DHCPv6 relay agents need to maintain connectivity state of each host it can track. This ensures that notifications to the DHCPv6 server, especially DHCPv6 RECONFIGURE_REQUEST, are accurately sent when there is a change in status. If a DHCPv6 relay agent loses state due to some reason (e.g., during restart events), it will build state again using the mechanisms described in Section 7 and then send appropriate notifications to the server. Such notifications are redundant and a DHCPv6 server can choose to ignore such redundant notifications from the DHCPv6 relay agent. Redundant notifications are also possible when DHCPv6 relay agents are deployed in fault tolerant mode.

5.1. Relay Forward

DHCPv6 relay agents that implement this specification MAY include the option OPTION_HOST_CONNECTIVITY in the RELAY_FORW to indicate status of host connectivity.

5.2. Reconfigure Request

DHCPv6 relay agents that implement this specification MUST be configurable for sending the RECONFIGURE_REQUEST message. The DHCPv6 relay agent generates a Reconfigure-Request [RFC6977] anytime status of host connectivity changes by including OPTION_HOST_CONNECTIVITY in the request.

6. DHCPv6 Server Behavior

A DHCPv6 server that supports OPTION_HOST_CONNECTIVITY may either have specific configuration or built-in logic to process information available in the option and send configuration parameters in DHCPv6 responses. How the server consumes and acts on the information obtained in the option is outside the scope of this document.

The DHCPv6 server may use this connectivity information, if available, in addition to other DHCPv6 relay agent option data, other options included in the DHCPv6 client messages, server configuration, and physical network topology information in order to assign appropriate configuration to the client.

The server MUST ignore the option if it doesn't recognize the status in the OPTION_HOST_CONNECTIVITY option. The server SHOULD maintain the latest status received from the DHCPv6 relay agent. The server can use this state to match against subsequent notifications and only further process if there is change in status. A DHCPv6 relay agent could, for reasons such as restart, fault-tolerant mode etc, send redundant notifications and matching of status at the server will avoid unnecessary processing and message exchanges.

6.1. Relay Forward

Upon receiving a RELAY-FORW message containing OPTION_HOST_CONNECTIVITY, the server can send appropriate configuration in the RELAY-REPLY response. The server MUST NOT return this option in a RELAY-REPLY message.

6.2. Reconfigure Request

Upon receiving a RECONIFURE-REQUEST message containing an OPTION_HOST_CONNECTIVITY option, the server MUST follow the mechanism described in [RFC6977] to create and send Reconfigure message.
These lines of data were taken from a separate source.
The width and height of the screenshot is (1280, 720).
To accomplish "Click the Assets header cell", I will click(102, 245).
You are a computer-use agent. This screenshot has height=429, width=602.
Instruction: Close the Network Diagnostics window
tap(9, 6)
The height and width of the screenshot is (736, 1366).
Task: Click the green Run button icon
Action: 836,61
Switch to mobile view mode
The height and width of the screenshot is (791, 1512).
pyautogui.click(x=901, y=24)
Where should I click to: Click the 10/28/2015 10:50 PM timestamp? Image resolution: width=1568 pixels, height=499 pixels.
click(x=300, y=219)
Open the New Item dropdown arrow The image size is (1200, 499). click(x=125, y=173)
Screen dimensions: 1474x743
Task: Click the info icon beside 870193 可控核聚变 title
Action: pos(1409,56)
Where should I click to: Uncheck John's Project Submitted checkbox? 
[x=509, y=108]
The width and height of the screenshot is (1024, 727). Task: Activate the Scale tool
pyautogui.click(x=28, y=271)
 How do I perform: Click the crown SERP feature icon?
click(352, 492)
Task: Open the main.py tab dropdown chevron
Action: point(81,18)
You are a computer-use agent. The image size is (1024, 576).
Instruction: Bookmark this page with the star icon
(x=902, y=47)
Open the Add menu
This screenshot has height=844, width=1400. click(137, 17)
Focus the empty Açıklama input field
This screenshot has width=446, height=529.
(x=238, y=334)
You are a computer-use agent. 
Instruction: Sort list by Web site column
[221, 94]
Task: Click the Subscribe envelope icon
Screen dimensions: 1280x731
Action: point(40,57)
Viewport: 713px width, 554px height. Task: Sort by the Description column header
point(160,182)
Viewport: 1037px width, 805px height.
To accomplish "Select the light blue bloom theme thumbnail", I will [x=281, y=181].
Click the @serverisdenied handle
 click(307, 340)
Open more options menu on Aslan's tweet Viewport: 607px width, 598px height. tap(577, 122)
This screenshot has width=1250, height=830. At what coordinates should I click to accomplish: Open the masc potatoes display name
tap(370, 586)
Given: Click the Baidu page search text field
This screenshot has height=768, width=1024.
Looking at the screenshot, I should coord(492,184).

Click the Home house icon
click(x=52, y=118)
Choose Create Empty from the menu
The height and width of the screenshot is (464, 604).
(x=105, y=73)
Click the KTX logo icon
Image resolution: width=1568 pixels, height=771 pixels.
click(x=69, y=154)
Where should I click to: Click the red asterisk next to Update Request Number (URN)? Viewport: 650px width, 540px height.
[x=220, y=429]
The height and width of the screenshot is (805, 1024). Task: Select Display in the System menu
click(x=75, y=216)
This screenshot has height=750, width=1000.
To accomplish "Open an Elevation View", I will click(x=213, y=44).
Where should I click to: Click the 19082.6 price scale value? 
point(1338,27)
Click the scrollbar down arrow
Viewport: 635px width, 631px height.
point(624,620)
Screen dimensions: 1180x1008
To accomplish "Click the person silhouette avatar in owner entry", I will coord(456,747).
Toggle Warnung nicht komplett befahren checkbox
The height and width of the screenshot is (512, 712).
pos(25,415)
The server MUST NOT return this option in a RECONFIGURE-REPLY message.

7. Host Tracking

DHCPv6 relay agents can actively keep track of all IPv4/IPv6 addresses and associated lease times assigned to hosts via the respective DHCP servers. DHCPv6 relay agents can therefore detect transitions from single to dual-stack and vice-versa efficiently. In addition to this technique, DHCPv6 relay agents closest to the client can detect transitions using snooping mechanisms. Network devices today use mechanisms such as ARP and NDP snooping (bindings learnt by snooping all NDP traffic, NS, NA, RS, RA) to determine host characteristics such as IPv4/IPv6 - MAC - DUID bindings. IPv4/IPv6 and MAC counters are also used to determine host liveliness.

First hop devices that implement first hop security features can also track IP address bindings and determine binding updates such as temporary addresses, deprecated addresses, etc. Existing work such as [I-D.ietf-savi-dhcp] and [I-D.levy-abegnoli-savi-plbt] also aim to active current host bindings, all of which can be leveraged to track host addresses.

These mechanisms help determine if a particular IP address family is inactive, has reverted to using a single stack even though it initially had dual-stack capabilities and detect active dual-stack usage after long periods of single-stack activity.

Other techniques to track host connectivity can be envisaged. It is out of scope of this document to provide an exhaustive list of host tracking techniques.

8. Security Considerations

This document describes an application of the mechanism specified in [RFC6977].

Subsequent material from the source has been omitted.